Copy out the following lines word for word, leaving out the pictures.

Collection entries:
^^^^^^^^^^^^^^^^

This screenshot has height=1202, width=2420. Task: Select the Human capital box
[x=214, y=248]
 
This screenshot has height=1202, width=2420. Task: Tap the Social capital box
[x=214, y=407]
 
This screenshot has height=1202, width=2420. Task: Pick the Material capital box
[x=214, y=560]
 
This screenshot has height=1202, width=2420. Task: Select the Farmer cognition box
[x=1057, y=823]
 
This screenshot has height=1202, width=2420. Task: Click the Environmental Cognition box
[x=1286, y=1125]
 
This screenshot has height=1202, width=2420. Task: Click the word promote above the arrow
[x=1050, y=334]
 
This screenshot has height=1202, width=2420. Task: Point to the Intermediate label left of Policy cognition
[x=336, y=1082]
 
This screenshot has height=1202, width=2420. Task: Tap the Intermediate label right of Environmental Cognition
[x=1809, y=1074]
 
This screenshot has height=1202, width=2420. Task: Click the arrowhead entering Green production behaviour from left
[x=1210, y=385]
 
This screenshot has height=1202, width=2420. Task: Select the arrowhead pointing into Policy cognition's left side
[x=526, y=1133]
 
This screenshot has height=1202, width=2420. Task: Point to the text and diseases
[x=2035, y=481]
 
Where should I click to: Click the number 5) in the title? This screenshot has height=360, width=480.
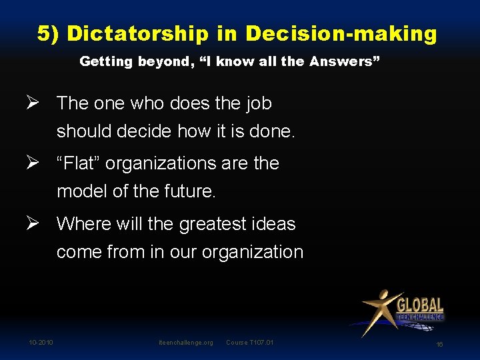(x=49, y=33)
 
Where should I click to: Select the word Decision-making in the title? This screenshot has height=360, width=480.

^^^^^^^^^^^^^^^^

Result:
This screenshot has height=1202, width=2420. Task: Select the Human capital box
[x=214, y=248]
 
This screenshot has height=1202, width=2420. Task: Tap the Social capital box
[x=214, y=407]
 
This screenshot has height=1202, width=2420. Task: Pick the Material capital box
[x=214, y=560]
 
This screenshot has height=1202, width=2420. Task: Select the Farmer cognition box
[x=1057, y=823]
 
This screenshot has height=1202, width=2420. Task: Click the Environmental Cognition box
[x=1286, y=1125]
 
This screenshot has height=1202, width=2420. Task: Click the word promote above the arrow
[x=1050, y=334]
 
This screenshot has height=1202, width=2420. Task: Point to the Intermediate label left of Policy cognition
[x=336, y=1082]
 
This screenshot has height=1202, width=2420. Task: Tap the Intermediate label right of Environmental Cognition
[x=1809, y=1074]
 
This screenshot has height=1202, width=2420. Task: Click the arrowhead entering Green production behaviour from left
[x=1210, y=385]
 
This screenshot has height=1202, width=2420. Task: Select the arrowhead pointing into Policy cognition's left side
[x=526, y=1133]
 
This screenshot has height=1202, width=2420. Task: Point to the text and diseases
[x=2035, y=481]
 
Where should I click to: Click the number 5) in the title? This screenshot has height=360, width=480.
(x=49, y=33)
 
Where should I click to: Select the word Decision-making in the title? This screenshot has height=360, width=480.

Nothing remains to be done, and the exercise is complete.